Automate and streamline docker image generation

baentsch commented 4 months ago

Upon merge to "main" or when triggered by upstream build/release events, this project generates ready-made docker images at docker hub for users interested in "just using" OQS.

Currently, manual intervention right at the moment of completion of downstream CI is necessary to tag a specific docker image corresponding to a specific oqs-provider/liboqs release when the docker image has been created by CircleCI. If this moment is missed, the specific version needs to be manually created with the specific desired oqsprovider/liboqs version manually inserted to the Dockerfile(s) as subsequent CI runs overwrite the "latest" docker image.
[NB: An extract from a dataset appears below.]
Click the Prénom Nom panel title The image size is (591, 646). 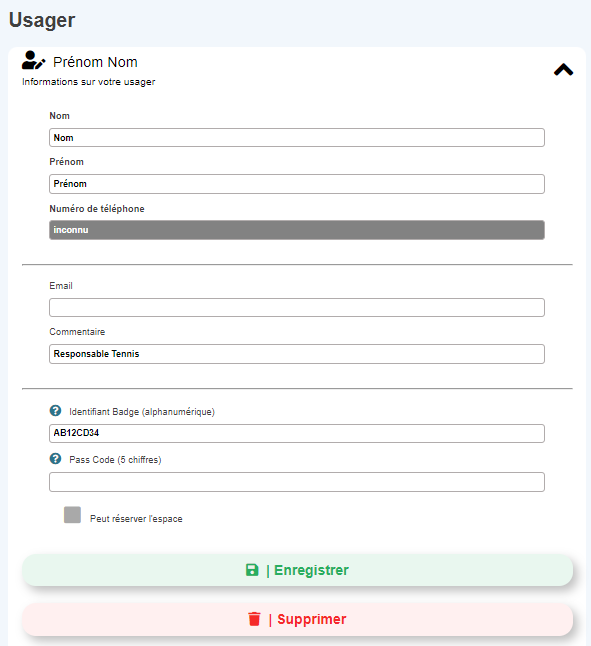point(95,62)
If using Github CI, a simple re-labeling of the correct commit is required as this commit ID is stored at docker hub (right now only for "openquantumsafe/openssl3").

This issue is to suggest streamlining and fully automating this:

Generate docker images for all still supported OQS integrations via GH CI, moving away from CCI
Upon an upstream GH release event, automatically tag the generated docker images with the upstream version ID

Tagging @ryjones fyi as I learned from @dstebila that you seem to know "everything github" and this issue may be straightforward for you to implement.
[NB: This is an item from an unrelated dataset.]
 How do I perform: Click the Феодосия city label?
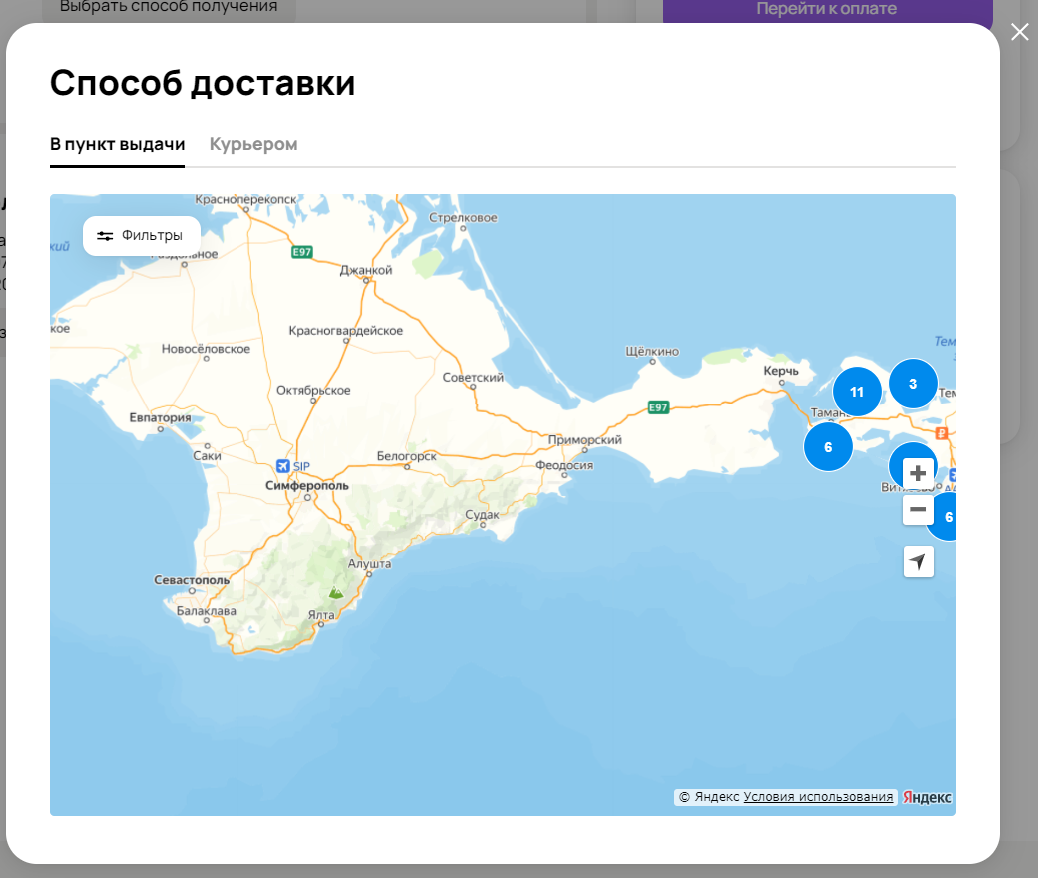coord(564,465)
baentsch commented 3 months ago

Also tagging @ajbozarth as this may be another area where an update as part of taking "a fresh look at things" could be beneficial to the project -- besides, all automation helps a team with too few people contributing.

ryjones commented 3 months ago

What would need to be done is create a workflow for releases, which includes a tagging component. I will look for a sample.

planetf1 commented 3 months ago

I'm trying to understand the context in use of down/upstream here & the various events that occur + deliverable required?

Triggers:

when liboqs/oqsprovider gets released? Anything else? This could utilize the release workflow of liboqs etc. Alternatively a polling mechanism (less efficient, though simpler and a quick test)
How about any other public dependencies (dependabot can help here in some cases)

Actions:

Is the requirement to rebuild Docker images, say of each demo?

Tagging

What naming convention is desired for the image tags - the Dockerfiles will change as that related project evolves, as well as its dependencies.

baentsch commented 3 months ago

Triggers: At any "meaningful" change, not just releases -- we want to know before releases if we goofed somehow/somewhere in our stack for the integrations.

Actions: The images (of each supported integration) only need to be tagged to a specific liboqs release if/as such release occurs. Otherwise, "latest" (image) refers to just that -- bleeding edge liboqs (+oqsprovider if applicable)

Tagging: Good question: We have 2-3 version IDs at play: a) upstream, b) liboqs, (possibly c) oqsprovider). Right now, I only always (manually :( tagged to liboqs version as that's the most "interesting/different" thing to these images (and oqsprovider release either can be inferred or read from the running image -- just like the main app's version; liboqs version typically cannot be manually read out any more, hence it's in the tag). Any other proposals welcome.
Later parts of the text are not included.